Era invierno
Era invierno. Quizás las 4 o 5 de la mañana. Me desperté escuchando voces y movimientos en casa. Pasos. Salí de mi cuarto. Mamá metía ropa en un bolso. Tres militares recorrían el apartamento. Papá miraba. El jefe golpeó con el fusil algunas paredes. Por si estaban huecas y escondían algo. Yo estaba leyendo un libro en francés de Émile Zola. Me lo había prestado Doris, mi gran amiga. Le dije al jefe que no se lo llevara porque no era mío. No sé si se lo quería llevar. No respondió. Hoy sé quién es. Un coronel. Fue condenado en Argentina, a 25 años de prisión por privación de libertad a detenidos desaparecidos. Participó en el Plan Cóndor. Pero aquella noche, yo no sabía todo esto, todo lo que pasó después.
Se llevaron a mamá. No nos dijeron adónde.
Marcelo se despertó llorando. Lo abracé.
A las 7 de la mañana fui a la casa de la amiga más amiga de mamá. Le conté. Pensamos que podía hacer algo. Papá quedó en casa. Como no sabía todo lo que iba a pasar después, no tuve mucho miedo.
No recuerdo cuánto tiempo pasó hasta que supimos dónde estaba mamá. Olvidé contar que, también, esa misma madrugada, se llevaron el auto.
Un día pudimos ir a visitarla a un cuartel. No recuerdo si era el noveno de caballería o el quinto de artillería. No lo voy a poner con mayúsculas, aunque corresponda.
La visita fue corta. Mamá y papá conversaron mucho. Yo esperaba mimos. Supongo que Marcelo también. Pero había que pulir las declaraciones. De eso hablaban mis padres. Mis abuelos contrataron un excelente abogado. Recuerdo el nombre. Dijo que las declaraciones de mamá eran excelentes. Ella las pensaba y ensayaba. Y era muy inteligente. Una médica no puede dejar de atender a un herido.
Las visitas se hicieron más frecuentes. Y cada semana se podían enviar cartas y comida. Las cartas las tengo guardadas. Pude volver a leer dos o tres.
Por alguna razón, papá dejó de ir a las visitas. Íbamos Marcelo y yo. Conocimos varios cuarteles y el Penal de Punta de Rieles.
Mi abuela, para el paquete de comida de los viernes, hacía pascualina. Le mandábamos otras cosas, pero la pascualina no faltaba.

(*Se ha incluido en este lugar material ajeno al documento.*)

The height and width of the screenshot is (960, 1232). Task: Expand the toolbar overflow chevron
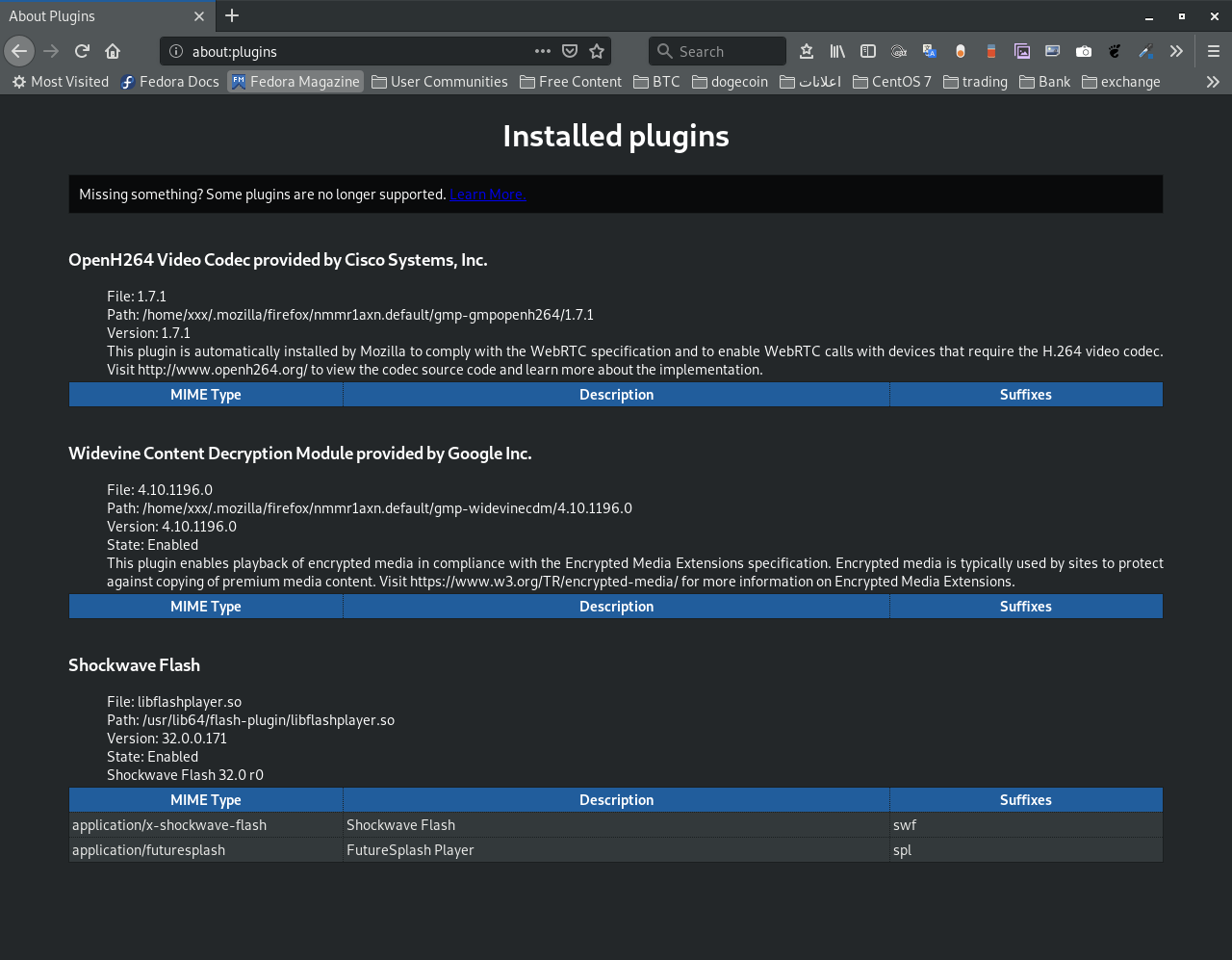pyautogui.click(x=1176, y=51)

Un día, dos o tres meses después, setiembre u octubre, tocaron el timbre. Yo estaba sola. Un señor, vestido de particular, me dijo que venían a devolver el auto. Y que bajara con él para verificar que no faltase nada. Yo tenía 15 años, no manejaba. Pero miré el auto y le dije que no faltaba nada. Me dio las llaves y se fue. No recuerdo si me hizo firmar algo.

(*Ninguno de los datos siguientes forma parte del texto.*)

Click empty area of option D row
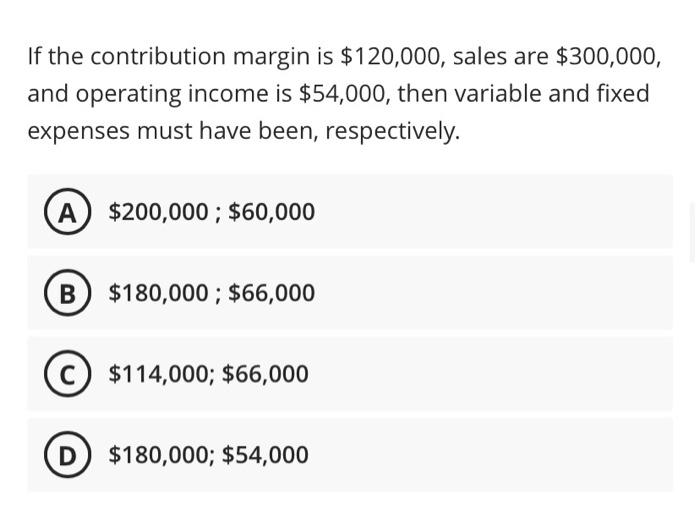This screenshot has height=513, width=700. 500,455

La acusación era que mis padres prestaban el auto a los tupamaros para trasladarse y realizar sus acciones. Unas horas después, lo dejaban en el mismo lugar. Si no aparecía, el acuerdo era que mis padres debían hacer la denuncia.
Una vez, un hombre joven, con manchas de sangre, se acostó en mi cama. Luego se fue. No recuerdo más. Supongo que era un herido.

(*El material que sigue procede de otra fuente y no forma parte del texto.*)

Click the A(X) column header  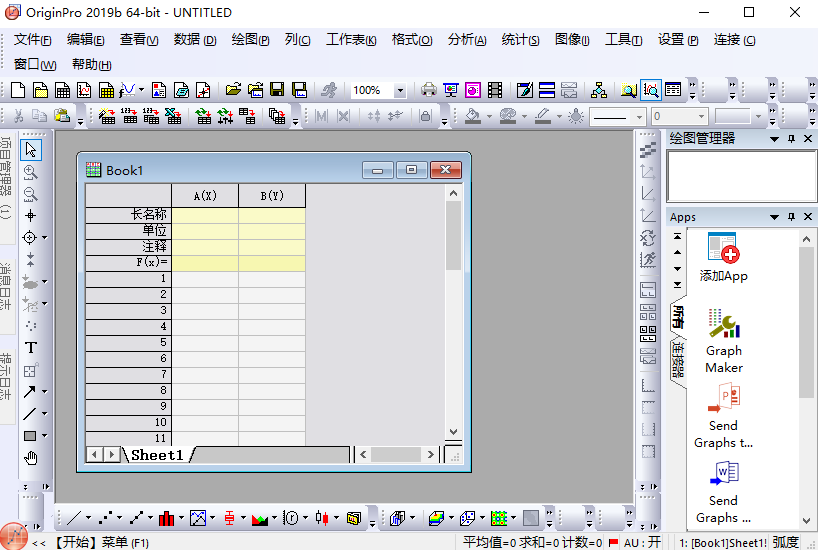click(205, 196)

Estoy pensando ahora que mis abuelos no iban a las visitas. Seguramente para que vayamos siempre mi hermano y yo.
Siete meses después, era febrero. Sentí la puerta. Era mamá que regresaba.
Me olvidé de algo. Mamá me pidió, un día que fui a visitarla a uno de los cuarteles, que le pidiera una entrevista al capitán jefe del cuartel y que le dijera que quería ir a visitarla para el día de Reyes. Todos los familiares estaban haciendo lo mismo. Así que fui. Hablé con el capitán. Me escuchó, no dijo mucho. No hubo visita el 6 de enero.